Mes pêcheurs ramaient bravement, et toutefois nous n’avancions guère. La marée contrariait nos efforts, et trois heures après mon départ, vers le coucher du soleil, je me trouvais encore bien loin de la terre. Je me repentis presque alors de m’être remis entre les mains d’hommes que je ne connaissais point ; mais les regrets étaient chose fort superflue à ce moment, et il ne restait qu’à rendre la situation aussi agréable que possible. Je plaçai donc un rouleau de nattes sous ma tête, et, bercé par la mer, je m’endormis au chant des matelots. Lorsque je me réveillai, il était nuit. A l’avant du bateau, on avait allumé une grande lanterne en papier. A la douteuse lueur qu’elle répandait, j’aperçus les six hommes d’équipage poussant leurs avirons avec la même activité qu’au départ. Autour de moi, je distinguai des centaines de lanternes servant à éclairer la marche d’embarcations semblables à la mienne. La plupart étaient occupées à la pêche aux flambeaux, fort commune dans ces parages, et, sur une vaste étendue, la mer était illuminée comme pour une fête. En se croisant, les matelots échangeaient entre eux certains propos à haute voix. Au mot todjin (étranger), qui résonna plusieurs fois à mes oreilles, je compris qu’il était question de moi et du but de mon voyage. Quand on est seul, à trois mille lieues de la patrie, on est souvent porté à voir des dangers où en vérité il n’en existe point. J’étais sur mes gardes ; mais, remarquant qu’aucune parole irritée ne se mêlait au colloque des marins, je me rassurai vite sur leurs intentions.

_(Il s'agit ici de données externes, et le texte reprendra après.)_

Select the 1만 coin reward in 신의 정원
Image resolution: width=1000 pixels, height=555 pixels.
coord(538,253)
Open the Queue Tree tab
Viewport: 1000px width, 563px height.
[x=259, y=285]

Il n’est pas inutile de faire remarquer, au début de ces récits, que le japonais, dont l’étude approfondie est pour le savant hérissée de difficultés, présente au voyageur un ensemble de locutions faciles qui lui permet, en assez peu de temps, de s’entretenir des choses usuelles. Le son de la langue japonaise rappelle celui de la langue italienne[1]. Les voyelles y abondent, et soutiennent dans un concours harmonieux un accent toujours placé avec précision. La prononciation est coulante, et on peut, avec une mémoire fort ordinaire, apprendre en quelques semaines un nombre de mots suffisant pour se mettre en rapport avec les indigènes sans le secours d’un interprète. Tous les étrangers qui résident depuis quelque temps au Japon se servent de la langue du pays, et quelques-uns la parlent même couramment. Quant à la langue des lettrés et des relations politiques, il faut, avant d’arriver à l’écrire et à la manier correctement, se livrer à d’arides études philologiques que jusqu’à présent
- ↑ Voici quelques mots japonais à l’appui de cette assertion : omodétto, je félicite ; allingato, je remercie ; tadaïma, bientôt ; madé, pas encore ; seiandra, au revoir ; konitchi, aujourd’hui ; mionitchi, demain ; wataksi, moi ; dnata, vous ; omoi, toi, etc.